XPS（Extruded Poly Styrene） is made from a completely different process than the EPS foam. The XPS foam product starts as a solid polystyrene resin granule, which is then fed into an extruder or die where the granules are melted and then have critical additives mixed with this now viscous fluid. This fluid then has a blowing agent injected to make the material foamable. Under carefully controlled conditions where both heat and pressure are used, this foamable material is then forced through a fixture or die at which time the foaming takes place. The rigid foam is then trimmed into the final dimensions or blocks. This process produces a completely different cell structure to the foam from EPS.

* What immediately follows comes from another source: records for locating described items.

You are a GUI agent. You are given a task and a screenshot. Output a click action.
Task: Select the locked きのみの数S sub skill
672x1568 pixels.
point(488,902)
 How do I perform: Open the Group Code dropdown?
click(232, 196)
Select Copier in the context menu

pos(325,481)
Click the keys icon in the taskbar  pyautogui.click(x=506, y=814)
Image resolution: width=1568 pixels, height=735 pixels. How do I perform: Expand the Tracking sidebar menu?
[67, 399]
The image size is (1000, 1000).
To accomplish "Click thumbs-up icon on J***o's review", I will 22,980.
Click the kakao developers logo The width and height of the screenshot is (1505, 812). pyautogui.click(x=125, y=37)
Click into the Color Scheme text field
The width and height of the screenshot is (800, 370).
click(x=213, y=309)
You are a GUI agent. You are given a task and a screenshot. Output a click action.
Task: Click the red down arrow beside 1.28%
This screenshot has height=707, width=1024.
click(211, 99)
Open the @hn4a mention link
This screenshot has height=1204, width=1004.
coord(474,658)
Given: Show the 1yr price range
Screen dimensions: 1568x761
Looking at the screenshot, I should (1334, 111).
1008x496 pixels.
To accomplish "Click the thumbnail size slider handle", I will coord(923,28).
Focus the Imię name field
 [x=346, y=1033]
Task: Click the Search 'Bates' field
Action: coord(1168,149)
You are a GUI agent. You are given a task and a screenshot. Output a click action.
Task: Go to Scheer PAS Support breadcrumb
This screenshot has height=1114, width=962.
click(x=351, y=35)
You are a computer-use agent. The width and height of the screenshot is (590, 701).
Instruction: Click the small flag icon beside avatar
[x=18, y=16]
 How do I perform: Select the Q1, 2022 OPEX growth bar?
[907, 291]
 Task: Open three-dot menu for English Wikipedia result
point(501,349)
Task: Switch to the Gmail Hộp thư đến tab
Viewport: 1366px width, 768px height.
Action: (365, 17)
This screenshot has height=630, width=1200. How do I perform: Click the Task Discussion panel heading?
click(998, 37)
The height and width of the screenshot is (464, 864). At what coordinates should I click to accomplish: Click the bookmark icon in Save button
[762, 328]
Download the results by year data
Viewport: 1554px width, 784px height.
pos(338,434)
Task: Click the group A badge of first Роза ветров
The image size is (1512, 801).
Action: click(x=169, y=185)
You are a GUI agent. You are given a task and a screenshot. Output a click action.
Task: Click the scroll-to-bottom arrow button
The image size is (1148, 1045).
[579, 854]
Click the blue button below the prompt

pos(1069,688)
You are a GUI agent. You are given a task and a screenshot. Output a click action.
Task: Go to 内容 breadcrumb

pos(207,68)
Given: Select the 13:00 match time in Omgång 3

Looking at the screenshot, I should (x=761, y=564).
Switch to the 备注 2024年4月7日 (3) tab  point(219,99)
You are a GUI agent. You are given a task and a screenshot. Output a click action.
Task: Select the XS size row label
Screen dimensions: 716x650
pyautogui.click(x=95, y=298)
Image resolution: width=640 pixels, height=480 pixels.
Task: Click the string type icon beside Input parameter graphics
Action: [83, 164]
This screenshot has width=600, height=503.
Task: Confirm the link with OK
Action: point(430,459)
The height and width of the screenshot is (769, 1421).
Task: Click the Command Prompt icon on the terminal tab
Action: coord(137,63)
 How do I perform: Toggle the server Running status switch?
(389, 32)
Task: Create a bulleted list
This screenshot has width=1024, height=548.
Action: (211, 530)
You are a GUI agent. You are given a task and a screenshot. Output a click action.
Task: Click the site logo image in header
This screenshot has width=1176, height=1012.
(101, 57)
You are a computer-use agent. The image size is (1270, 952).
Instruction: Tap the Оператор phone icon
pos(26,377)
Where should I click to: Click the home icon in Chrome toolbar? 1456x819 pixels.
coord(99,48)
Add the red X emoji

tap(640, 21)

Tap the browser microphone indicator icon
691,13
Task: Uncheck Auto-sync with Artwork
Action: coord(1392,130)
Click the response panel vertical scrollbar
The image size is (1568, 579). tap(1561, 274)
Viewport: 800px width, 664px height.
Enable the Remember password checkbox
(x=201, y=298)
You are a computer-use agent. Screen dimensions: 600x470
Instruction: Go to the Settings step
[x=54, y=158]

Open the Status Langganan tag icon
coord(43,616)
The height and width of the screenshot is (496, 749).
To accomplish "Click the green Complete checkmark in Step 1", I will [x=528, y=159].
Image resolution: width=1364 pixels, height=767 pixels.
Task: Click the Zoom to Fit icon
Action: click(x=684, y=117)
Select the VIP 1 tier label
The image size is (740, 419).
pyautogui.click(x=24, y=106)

This process provides a material called “Styrofoam”, which is a Dow Chemical trademarked name. Mistakenly, most people assume the EPS that is used for coolers and coffee cups is “Styrofoam”, but it should be correctly referred to as EPS or beaded EPS foam. Dow has been making the blue “Styrofoam” for well over 50 years, and the material has extensive use in the building trade.
While the material can be used in the production of surfboards, there are some inherent challenges. One problem is that the material is made primarily in 8 ft sheets and only 6 to 8 inches thick. This limits the size of the surfboard that is to be designed. Another problem that can cause issues is the outgassing of the foam over time. This can also cause delaminating of the fiberglass laminate. While some techniques have been developed to minimize this problem, it still remains a challenge. There have been some improvements to the manufacturing process, and the outgassing problem may be minimized and manageable.